(Records contained in a dataset)

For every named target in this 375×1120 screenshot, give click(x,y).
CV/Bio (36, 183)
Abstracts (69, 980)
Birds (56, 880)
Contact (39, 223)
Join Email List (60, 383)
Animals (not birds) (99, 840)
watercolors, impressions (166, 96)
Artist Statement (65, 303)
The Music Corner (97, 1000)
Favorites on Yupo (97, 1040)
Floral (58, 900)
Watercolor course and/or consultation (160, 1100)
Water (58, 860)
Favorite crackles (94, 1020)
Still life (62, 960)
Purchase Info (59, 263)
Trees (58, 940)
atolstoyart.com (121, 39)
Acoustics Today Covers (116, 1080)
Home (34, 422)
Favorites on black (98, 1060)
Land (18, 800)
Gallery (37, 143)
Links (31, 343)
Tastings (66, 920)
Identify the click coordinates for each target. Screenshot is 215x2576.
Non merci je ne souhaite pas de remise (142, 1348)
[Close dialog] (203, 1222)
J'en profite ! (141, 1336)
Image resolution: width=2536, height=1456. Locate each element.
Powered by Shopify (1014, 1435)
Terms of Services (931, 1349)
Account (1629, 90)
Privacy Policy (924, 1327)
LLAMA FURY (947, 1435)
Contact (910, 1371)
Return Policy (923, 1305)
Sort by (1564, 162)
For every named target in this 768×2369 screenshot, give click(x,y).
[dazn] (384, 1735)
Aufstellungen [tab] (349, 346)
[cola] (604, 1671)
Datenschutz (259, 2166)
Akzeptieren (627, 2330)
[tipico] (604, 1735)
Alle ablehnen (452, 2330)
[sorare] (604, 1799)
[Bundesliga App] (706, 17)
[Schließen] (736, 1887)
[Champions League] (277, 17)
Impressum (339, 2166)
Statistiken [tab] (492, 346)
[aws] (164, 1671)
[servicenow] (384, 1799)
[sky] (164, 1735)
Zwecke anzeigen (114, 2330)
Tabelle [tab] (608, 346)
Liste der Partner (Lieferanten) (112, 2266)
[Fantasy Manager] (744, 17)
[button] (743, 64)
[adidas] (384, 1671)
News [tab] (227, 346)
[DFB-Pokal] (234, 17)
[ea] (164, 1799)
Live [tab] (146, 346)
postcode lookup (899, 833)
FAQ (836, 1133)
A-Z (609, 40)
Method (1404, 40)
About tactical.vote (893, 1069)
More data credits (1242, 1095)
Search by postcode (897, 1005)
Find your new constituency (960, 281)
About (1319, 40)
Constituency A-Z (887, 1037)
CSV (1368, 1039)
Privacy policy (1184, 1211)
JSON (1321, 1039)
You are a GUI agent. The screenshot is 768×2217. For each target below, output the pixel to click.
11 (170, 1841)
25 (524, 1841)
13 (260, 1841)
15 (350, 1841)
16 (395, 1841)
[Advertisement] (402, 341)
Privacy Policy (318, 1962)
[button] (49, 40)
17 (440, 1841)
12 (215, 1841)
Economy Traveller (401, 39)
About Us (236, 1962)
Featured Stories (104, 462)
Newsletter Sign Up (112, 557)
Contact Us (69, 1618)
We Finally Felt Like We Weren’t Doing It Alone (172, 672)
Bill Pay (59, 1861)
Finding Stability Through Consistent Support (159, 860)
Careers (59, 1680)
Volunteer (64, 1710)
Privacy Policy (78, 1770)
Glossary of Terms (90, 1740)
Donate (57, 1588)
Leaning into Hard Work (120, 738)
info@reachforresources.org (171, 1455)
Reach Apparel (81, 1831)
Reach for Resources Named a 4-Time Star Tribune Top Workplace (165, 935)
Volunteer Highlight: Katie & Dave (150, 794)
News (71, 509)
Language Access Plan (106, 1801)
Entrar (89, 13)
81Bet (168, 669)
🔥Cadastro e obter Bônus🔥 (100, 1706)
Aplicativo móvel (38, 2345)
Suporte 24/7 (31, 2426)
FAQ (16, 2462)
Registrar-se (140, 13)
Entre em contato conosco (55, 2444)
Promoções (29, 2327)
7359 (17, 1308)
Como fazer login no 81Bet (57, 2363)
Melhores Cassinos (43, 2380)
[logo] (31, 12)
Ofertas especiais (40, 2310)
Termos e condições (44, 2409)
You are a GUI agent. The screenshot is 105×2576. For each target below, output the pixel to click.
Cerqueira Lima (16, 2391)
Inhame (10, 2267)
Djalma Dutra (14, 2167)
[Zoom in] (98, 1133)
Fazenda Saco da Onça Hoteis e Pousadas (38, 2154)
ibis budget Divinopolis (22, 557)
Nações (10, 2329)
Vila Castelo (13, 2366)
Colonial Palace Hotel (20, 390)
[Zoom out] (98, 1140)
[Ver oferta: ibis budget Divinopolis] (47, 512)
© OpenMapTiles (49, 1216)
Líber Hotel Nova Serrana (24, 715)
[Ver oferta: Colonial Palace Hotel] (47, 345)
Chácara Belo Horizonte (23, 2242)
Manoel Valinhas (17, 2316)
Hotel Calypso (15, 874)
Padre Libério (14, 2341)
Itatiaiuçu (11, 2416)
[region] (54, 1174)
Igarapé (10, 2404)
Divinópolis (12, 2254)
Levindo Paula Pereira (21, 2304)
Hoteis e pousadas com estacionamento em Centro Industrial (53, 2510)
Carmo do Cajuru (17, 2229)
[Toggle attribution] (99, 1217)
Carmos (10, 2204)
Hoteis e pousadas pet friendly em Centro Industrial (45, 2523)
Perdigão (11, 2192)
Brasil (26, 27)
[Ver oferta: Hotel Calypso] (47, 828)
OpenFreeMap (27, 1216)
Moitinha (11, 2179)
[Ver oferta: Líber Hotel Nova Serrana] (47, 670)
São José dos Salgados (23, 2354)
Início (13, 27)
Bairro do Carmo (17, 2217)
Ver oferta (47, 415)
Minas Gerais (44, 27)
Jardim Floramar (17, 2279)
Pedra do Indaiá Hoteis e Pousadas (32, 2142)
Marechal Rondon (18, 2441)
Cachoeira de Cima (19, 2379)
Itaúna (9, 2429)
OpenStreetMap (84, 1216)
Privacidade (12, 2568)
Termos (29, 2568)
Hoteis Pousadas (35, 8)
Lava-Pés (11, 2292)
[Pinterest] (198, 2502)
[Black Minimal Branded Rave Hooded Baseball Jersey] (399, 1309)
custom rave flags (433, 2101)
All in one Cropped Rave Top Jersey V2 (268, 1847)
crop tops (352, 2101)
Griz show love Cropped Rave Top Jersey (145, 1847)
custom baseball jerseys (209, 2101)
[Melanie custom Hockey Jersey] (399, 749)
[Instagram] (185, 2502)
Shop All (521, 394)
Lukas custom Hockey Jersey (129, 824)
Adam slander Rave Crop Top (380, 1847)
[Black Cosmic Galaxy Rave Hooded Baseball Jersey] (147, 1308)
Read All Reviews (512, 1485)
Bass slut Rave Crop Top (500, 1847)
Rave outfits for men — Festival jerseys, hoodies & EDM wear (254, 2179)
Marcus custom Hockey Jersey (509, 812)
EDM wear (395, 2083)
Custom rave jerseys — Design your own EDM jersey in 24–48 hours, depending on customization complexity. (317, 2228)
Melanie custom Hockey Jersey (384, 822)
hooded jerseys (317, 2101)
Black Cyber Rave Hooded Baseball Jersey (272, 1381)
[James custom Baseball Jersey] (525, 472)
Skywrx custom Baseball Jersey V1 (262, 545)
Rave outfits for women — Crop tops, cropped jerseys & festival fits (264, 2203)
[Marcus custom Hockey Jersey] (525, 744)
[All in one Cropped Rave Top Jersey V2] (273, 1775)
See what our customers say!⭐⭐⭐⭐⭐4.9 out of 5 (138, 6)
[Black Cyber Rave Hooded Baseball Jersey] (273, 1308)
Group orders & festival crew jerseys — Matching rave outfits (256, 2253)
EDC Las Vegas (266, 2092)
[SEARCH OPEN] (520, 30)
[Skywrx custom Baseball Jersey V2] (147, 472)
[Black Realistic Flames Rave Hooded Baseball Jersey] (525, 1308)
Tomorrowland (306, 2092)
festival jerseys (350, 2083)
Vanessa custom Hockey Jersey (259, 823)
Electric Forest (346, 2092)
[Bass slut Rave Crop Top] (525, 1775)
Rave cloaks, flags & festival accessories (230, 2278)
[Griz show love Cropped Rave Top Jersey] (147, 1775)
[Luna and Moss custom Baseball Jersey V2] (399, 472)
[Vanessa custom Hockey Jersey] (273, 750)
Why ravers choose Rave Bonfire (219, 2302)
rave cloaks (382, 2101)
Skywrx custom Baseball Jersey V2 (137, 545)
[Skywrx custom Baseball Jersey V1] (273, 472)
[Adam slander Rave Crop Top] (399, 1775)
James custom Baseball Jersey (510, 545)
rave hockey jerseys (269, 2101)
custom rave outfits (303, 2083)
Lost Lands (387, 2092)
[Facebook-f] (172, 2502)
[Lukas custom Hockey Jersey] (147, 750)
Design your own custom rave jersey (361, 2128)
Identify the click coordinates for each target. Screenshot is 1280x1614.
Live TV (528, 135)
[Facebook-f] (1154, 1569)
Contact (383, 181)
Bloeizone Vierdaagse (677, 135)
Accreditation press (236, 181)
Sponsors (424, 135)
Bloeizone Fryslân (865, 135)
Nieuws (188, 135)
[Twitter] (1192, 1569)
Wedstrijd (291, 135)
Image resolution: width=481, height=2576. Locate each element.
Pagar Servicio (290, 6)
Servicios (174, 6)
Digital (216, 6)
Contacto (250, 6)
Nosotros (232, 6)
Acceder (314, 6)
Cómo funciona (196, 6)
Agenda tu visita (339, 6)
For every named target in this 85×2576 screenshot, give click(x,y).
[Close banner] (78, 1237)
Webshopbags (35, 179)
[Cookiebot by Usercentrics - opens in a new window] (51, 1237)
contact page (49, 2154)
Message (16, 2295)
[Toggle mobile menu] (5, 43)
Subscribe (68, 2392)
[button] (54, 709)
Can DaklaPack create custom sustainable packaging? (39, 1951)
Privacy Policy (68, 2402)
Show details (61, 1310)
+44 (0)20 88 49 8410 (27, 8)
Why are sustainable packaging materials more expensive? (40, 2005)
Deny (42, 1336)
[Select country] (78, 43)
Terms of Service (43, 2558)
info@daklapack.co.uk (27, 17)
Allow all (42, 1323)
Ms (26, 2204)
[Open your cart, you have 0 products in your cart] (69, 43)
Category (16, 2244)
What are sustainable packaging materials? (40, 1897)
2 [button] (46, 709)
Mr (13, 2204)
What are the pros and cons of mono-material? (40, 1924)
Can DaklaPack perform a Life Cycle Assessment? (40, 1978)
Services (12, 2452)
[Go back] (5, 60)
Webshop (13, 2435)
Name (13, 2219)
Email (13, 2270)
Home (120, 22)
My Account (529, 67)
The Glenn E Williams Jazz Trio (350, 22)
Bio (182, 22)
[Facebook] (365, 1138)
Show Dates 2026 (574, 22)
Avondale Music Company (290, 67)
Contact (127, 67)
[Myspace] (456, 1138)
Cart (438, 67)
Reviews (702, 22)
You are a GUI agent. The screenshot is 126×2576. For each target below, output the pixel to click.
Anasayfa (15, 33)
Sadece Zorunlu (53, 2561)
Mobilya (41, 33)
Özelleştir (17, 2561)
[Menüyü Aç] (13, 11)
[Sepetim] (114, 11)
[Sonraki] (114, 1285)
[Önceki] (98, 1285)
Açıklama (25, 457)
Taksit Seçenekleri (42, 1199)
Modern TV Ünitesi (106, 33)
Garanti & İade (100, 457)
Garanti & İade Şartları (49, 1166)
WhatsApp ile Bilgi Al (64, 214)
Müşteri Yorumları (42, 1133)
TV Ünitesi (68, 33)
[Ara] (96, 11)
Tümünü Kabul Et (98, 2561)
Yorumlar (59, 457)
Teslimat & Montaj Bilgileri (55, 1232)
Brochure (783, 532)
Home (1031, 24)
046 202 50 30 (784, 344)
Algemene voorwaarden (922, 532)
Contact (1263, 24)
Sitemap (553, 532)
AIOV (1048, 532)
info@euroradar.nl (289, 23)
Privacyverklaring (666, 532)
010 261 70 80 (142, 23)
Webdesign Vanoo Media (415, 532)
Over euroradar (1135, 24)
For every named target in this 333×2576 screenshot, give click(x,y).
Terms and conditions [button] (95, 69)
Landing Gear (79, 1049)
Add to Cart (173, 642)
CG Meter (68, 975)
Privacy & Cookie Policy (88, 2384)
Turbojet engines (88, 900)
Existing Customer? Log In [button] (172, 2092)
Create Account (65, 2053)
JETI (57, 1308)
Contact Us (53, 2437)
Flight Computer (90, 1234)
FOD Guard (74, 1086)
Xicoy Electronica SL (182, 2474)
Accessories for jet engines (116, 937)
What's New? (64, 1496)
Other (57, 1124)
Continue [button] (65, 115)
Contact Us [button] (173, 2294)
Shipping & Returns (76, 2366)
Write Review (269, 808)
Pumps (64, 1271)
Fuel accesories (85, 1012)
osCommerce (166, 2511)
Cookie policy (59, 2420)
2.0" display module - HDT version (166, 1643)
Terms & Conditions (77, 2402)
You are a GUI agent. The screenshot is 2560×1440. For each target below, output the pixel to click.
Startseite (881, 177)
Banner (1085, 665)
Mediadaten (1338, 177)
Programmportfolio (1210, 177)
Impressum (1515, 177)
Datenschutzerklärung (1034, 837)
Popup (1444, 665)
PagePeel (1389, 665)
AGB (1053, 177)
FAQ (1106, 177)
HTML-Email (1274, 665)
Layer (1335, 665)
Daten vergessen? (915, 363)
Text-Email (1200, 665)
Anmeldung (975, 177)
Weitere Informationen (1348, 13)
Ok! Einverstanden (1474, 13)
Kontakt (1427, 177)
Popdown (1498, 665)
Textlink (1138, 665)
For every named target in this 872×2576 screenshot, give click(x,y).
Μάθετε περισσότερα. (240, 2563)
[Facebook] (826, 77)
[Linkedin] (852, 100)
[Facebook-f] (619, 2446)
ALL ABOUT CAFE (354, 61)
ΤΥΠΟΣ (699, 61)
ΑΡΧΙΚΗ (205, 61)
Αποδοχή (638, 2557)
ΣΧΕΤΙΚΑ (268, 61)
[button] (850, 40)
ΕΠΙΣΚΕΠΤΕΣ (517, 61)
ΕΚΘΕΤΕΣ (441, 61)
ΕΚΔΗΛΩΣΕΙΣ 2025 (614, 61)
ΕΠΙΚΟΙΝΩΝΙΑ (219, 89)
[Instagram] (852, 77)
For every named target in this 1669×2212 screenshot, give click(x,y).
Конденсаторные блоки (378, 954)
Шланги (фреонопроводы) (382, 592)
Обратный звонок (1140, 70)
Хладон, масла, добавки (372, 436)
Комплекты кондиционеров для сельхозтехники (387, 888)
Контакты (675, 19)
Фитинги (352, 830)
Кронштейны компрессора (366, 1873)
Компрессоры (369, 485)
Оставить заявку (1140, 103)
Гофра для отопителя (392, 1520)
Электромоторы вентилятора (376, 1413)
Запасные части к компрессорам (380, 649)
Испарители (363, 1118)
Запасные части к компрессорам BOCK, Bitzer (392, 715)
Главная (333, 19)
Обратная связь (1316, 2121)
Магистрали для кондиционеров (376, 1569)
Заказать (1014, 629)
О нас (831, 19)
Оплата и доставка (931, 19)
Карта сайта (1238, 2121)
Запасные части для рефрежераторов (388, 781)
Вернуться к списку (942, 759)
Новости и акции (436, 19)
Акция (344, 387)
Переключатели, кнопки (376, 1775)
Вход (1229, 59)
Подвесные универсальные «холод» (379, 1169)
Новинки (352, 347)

> What you have to do: Look above for the line with "Donate (57, 1588)" and the line with "Fazenda Saco da"; transcribe both and all lines in between, exactly, and nothing else.

> The answer:
Donate (57, 1588)
Leaning into Hard Work (120, 738)
info@reachforresources.org (171, 1455)
Reach Apparel (81, 1831)
Reach for Resources Named a 4-Time Star Tribune Top Workplace (165, 935)
Volunteer Highlight: Katie & Dave (150, 794)
News (71, 509)
Language Access Plan (106, 1801)
Entrar (89, 13)
81Bet (168, 669)
🔥Cadastro e obter Bônus🔥 (100, 1706)
Aplicativo móvel (38, 2345)
Suporte 24/7 (31, 2426)
FAQ (16, 2462)
Registrar-se (140, 13)
Entre em contato conosco (55, 2444)
Promoções (29, 2327)
7359 (17, 1308)
Como fazer login no 81Bet (57, 2363)
Melhores Cassinos (43, 2380)
[logo] (31, 12)
Ofertas especiais (40, 2310)
Termos e condições (44, 2409)
You are a GUI agent. The screenshot is 105×2576. For each target below, output the pixel to click.
Cerqueira Lima (16, 2391)
Inhame (10, 2267)
Djalma Dutra (14, 2167)
[Zoom in] (98, 1133)
Fazenda Saco da Onça Hoteis e Pousadas (38, 2154)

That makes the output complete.